Objective: The objective of this study was to evaluate the usefulness of proadrenomedullin (MR-proADM) in the diagnosis of AA in children presenting with acute abdominal pain.
Methods: A single-center prospective observational study was conducted in 136 children who presented to the emergency department with suspected AA.
Results: Forty-four (32.5%) children had AA, and 9 (20.5%) had perforated appendicitis. The mean concentration of MR-proADM was significantly higher in children with AA than in children with nonspecific abdominal pain (NAP) (0.54 nmol/L; 95% confidence interval, 0.46-0.55 and 0.37 nmol/L; 95% confidence interval, 0.35-0.40, respectively). Performance characteristics of MR-proADM alone were not optimal.
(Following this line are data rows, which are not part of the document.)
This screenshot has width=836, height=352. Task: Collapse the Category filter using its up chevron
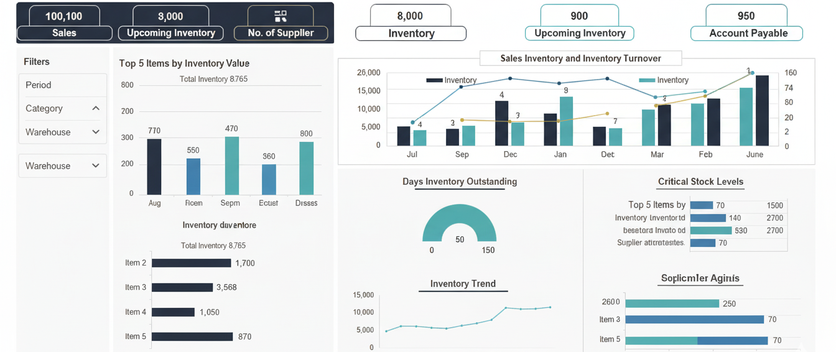click(96, 108)
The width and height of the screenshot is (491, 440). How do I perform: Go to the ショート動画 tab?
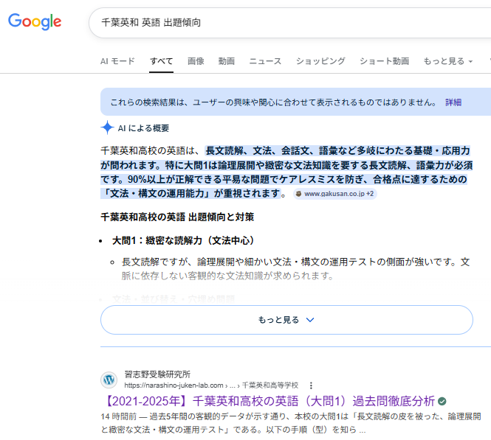pos(384,61)
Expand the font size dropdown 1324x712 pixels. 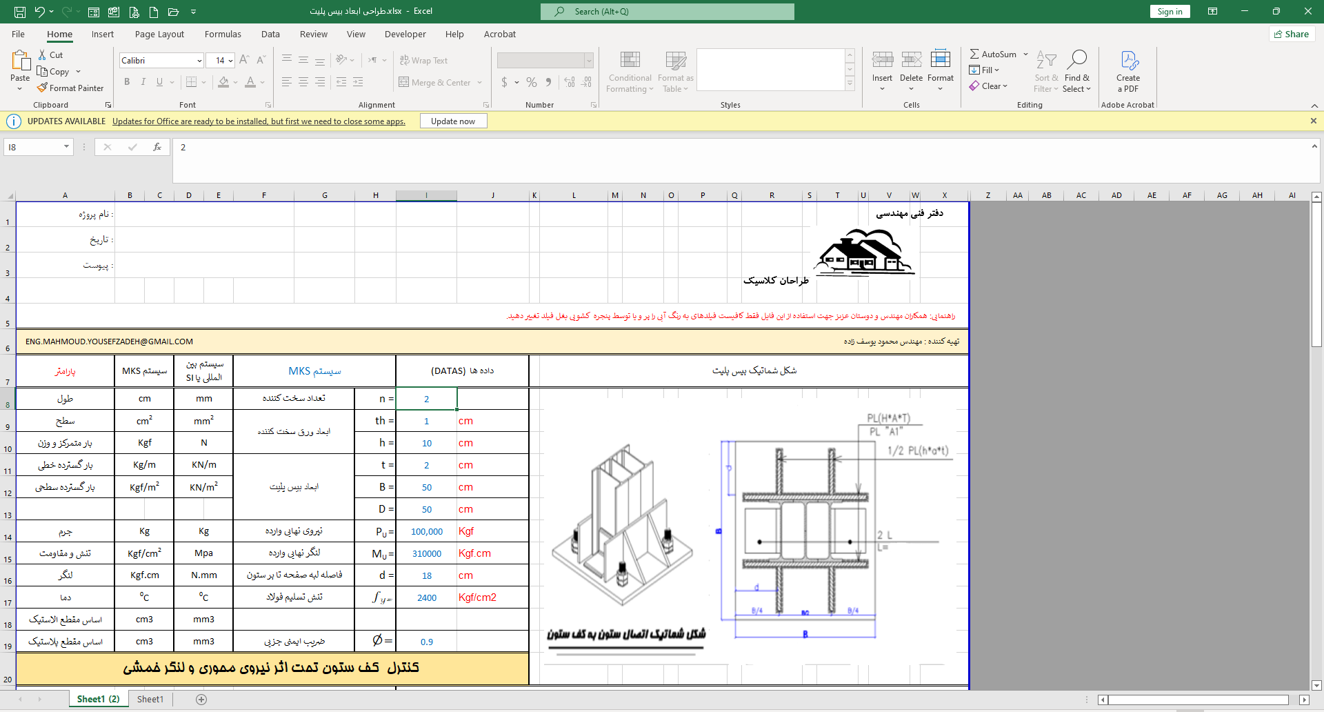[230, 61]
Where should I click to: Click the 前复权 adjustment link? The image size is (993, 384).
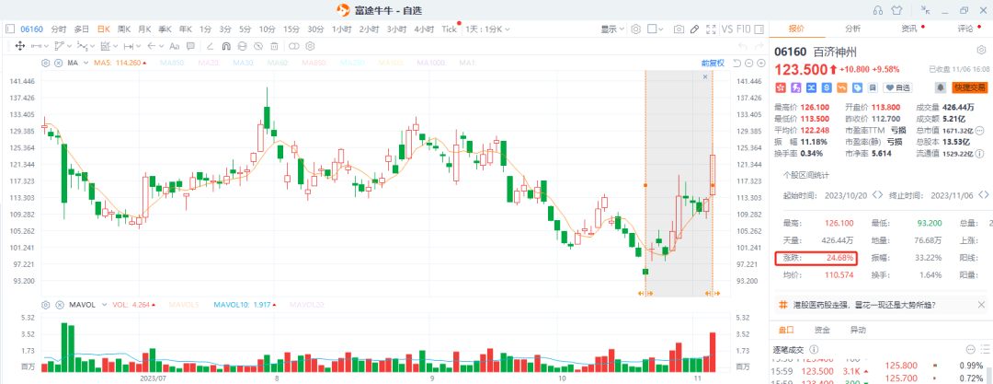[x=713, y=63]
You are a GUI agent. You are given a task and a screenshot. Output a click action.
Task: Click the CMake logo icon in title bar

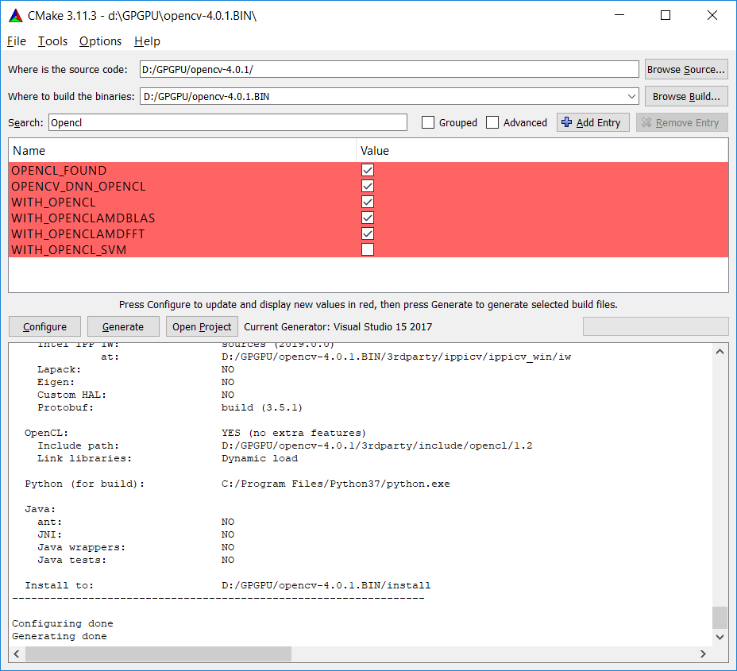pyautogui.click(x=16, y=16)
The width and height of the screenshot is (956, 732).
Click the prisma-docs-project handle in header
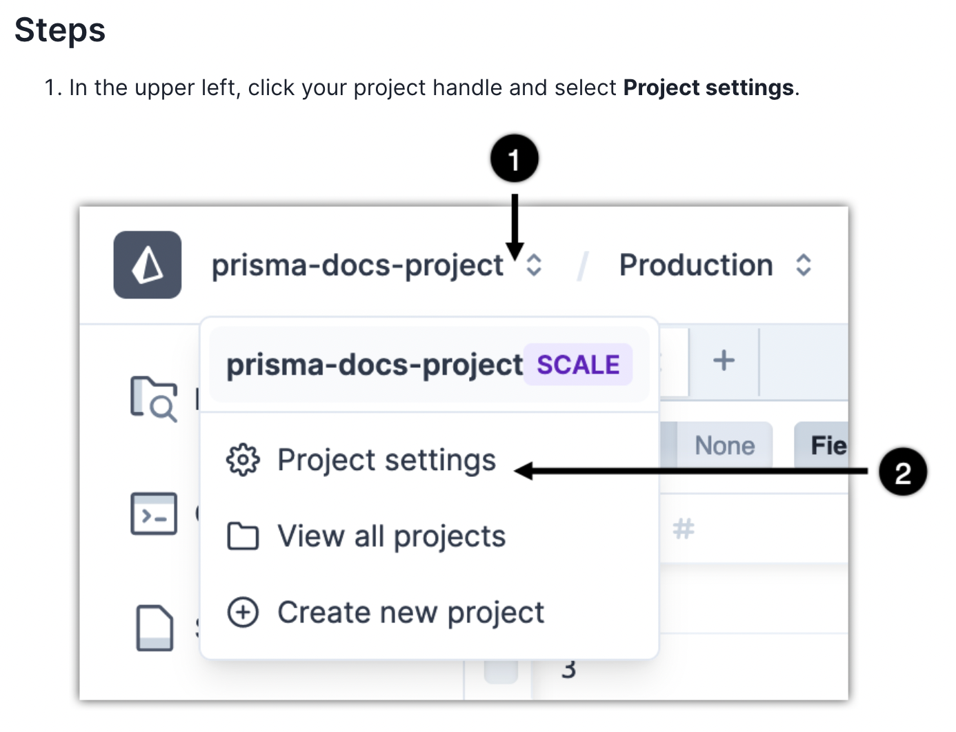point(357,265)
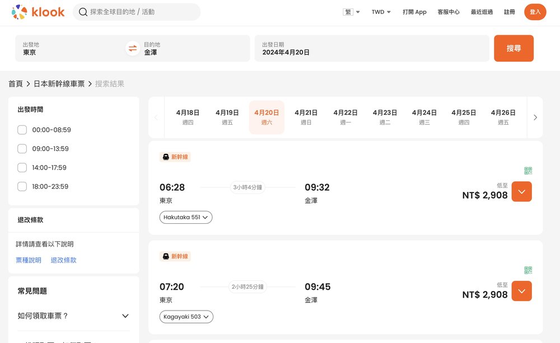Screen dimensions: 560x343
Task: Expand fare options for 07:20 train
Action: [521, 291]
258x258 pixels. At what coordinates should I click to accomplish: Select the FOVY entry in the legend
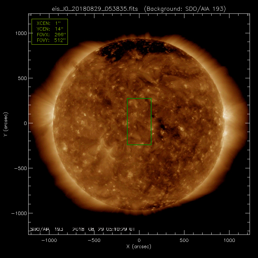50,40
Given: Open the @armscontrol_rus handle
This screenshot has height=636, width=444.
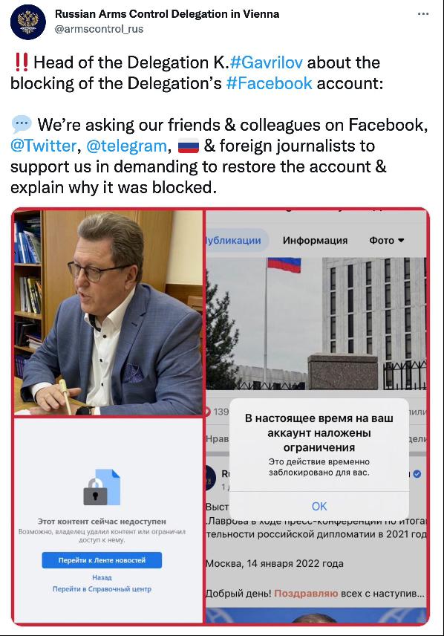Looking at the screenshot, I should click(99, 29).
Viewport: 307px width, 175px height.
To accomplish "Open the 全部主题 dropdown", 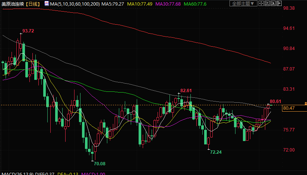I will (243, 4).
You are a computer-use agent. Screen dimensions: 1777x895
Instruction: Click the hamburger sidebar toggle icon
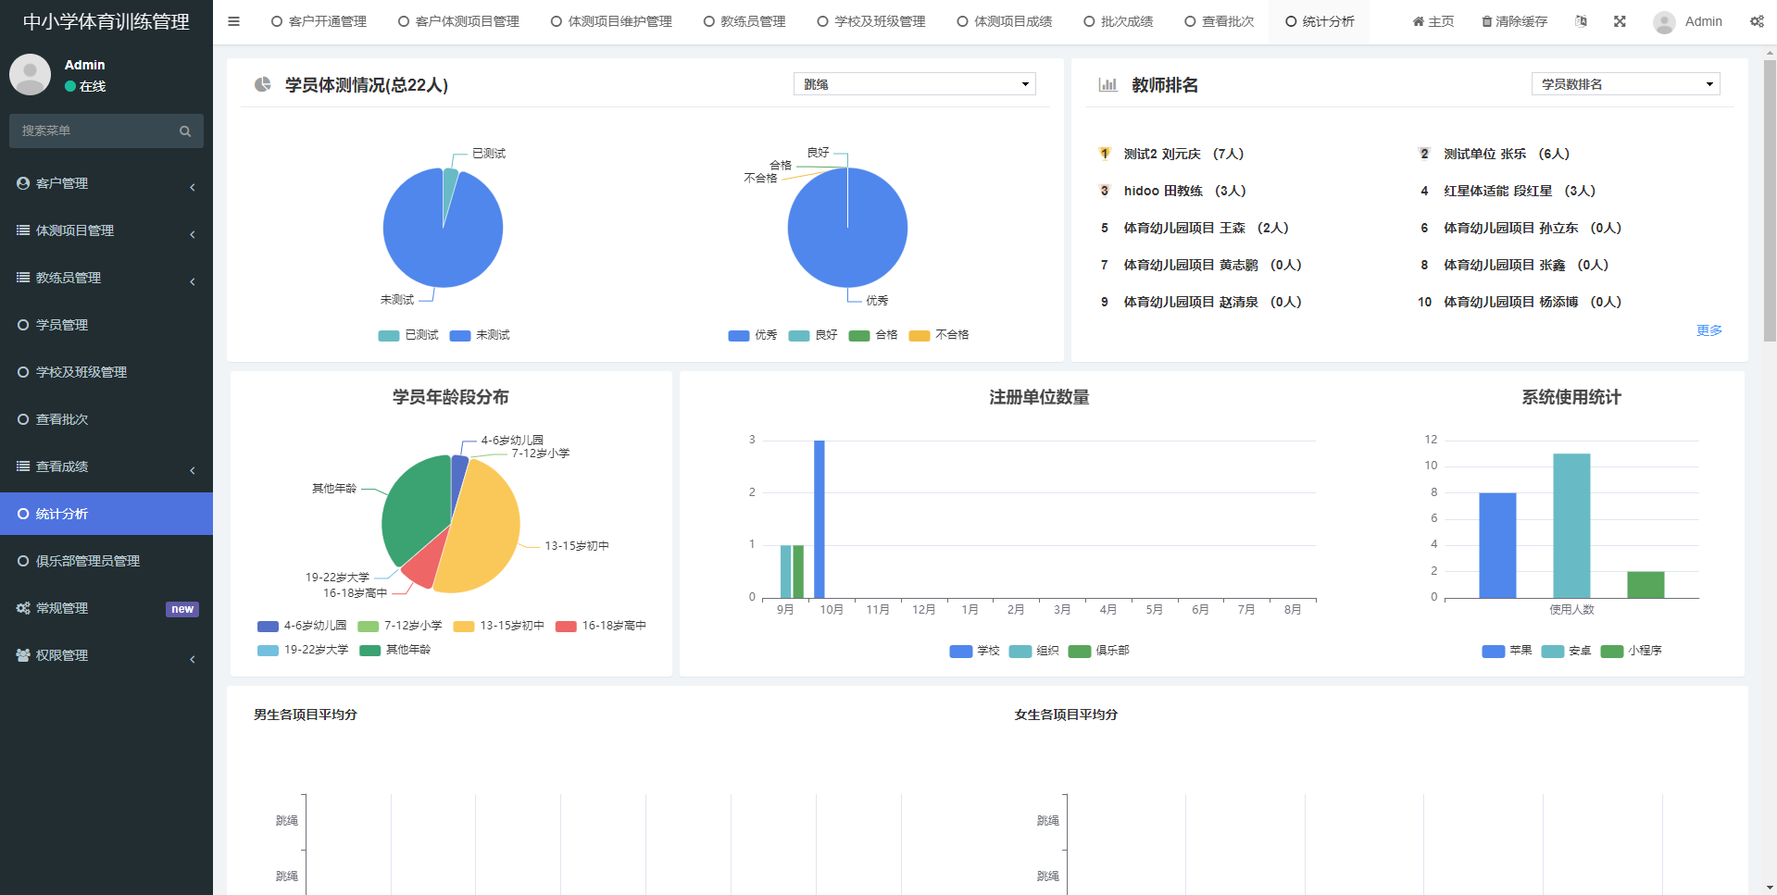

However, after combining best cutoff points, the combination of a C-reactive protein level of <0.3 mg/dL and a MR-proADM level of <0.34 nmol/L showed 100% sensitivity and negative predictive value, with 61% specificity.
Conclusions: Although MR-proADM values are higher in children with AA than in children with nonspecific abdominal pain, these values do not help in the early diagnosis of AA. The combination of low C-reactive protein and low MR-proADM levels is useful for the identification of children with a low risk of AA.